--- Available data Enclosed Below ---

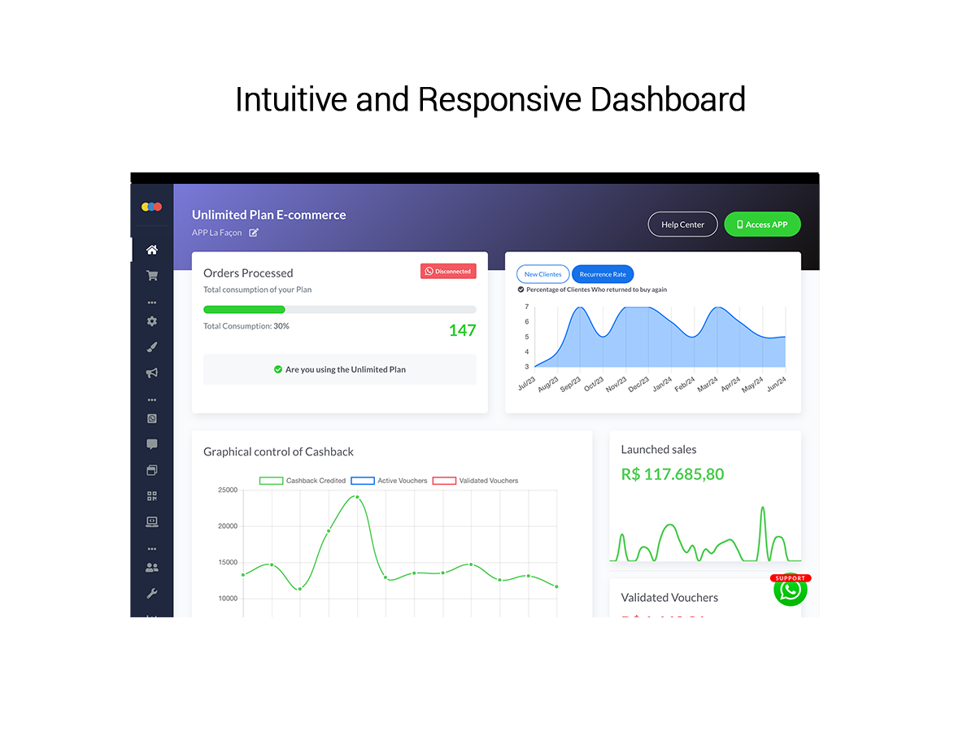Switch to Recurrence Rate tab
The width and height of the screenshot is (976, 732).
[x=603, y=274]
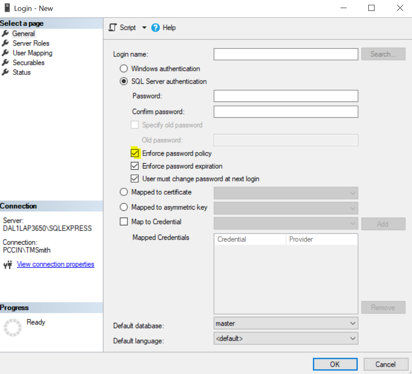Expand the Script dropdown arrow
Viewport: 412px width, 374px height.
pos(144,28)
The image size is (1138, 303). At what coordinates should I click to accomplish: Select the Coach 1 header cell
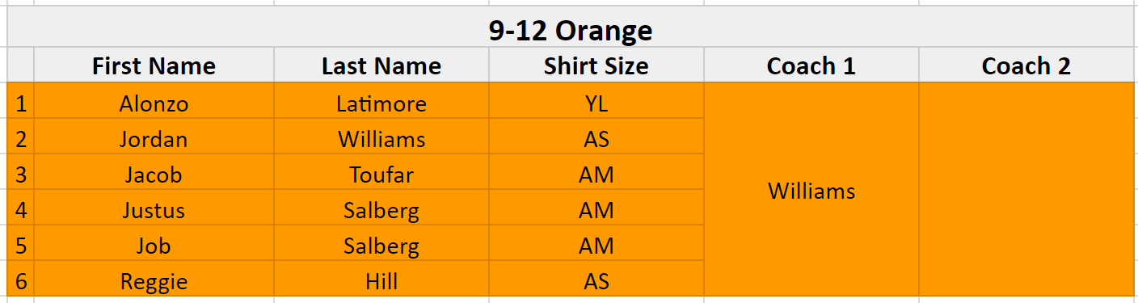[x=811, y=65]
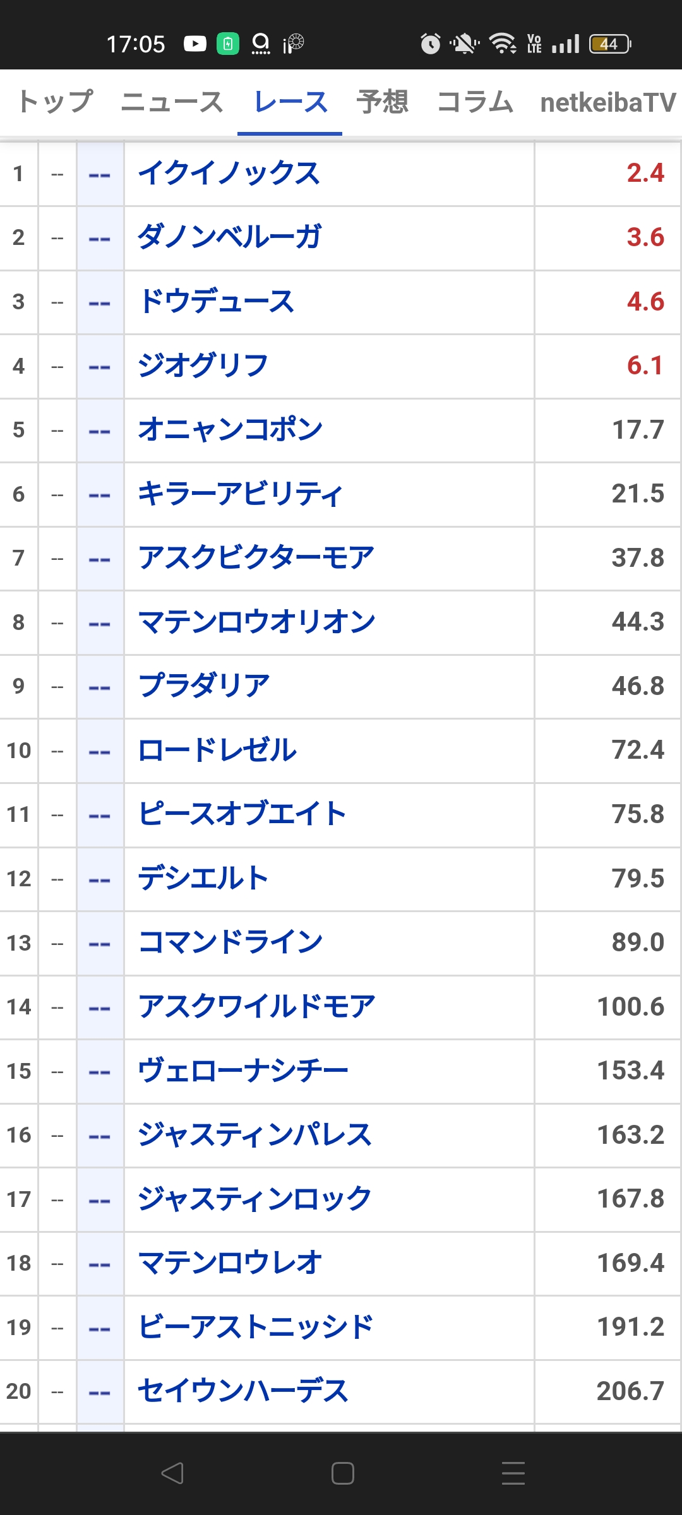
Task: Tap the muted bell status icon
Action: (464, 44)
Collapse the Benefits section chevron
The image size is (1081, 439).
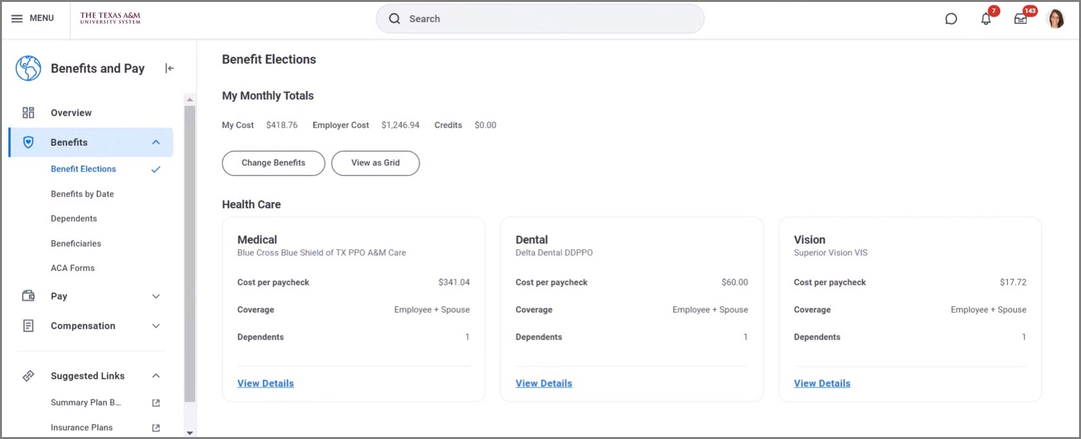point(156,142)
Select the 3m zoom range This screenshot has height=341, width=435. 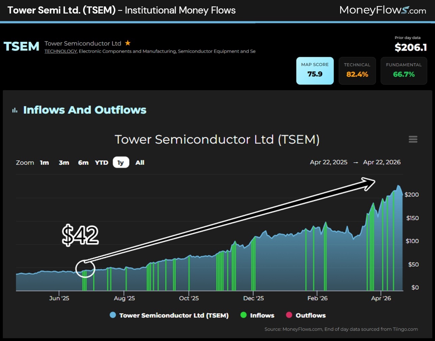point(64,163)
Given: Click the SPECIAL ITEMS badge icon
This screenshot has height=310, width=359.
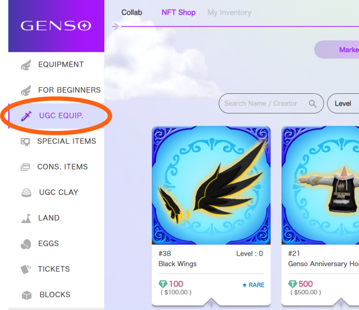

--- End of Enclosed Available data ---

[Exercise] An exact copy is needed of every line from the line containing "Given: Click the SPECIAL ITEMS badge icon" to the last line of the records; pictures stay out of it.

[Written reply]
Given: Click the SPECIAL ITEMS badge icon
This screenshot has height=310, width=359.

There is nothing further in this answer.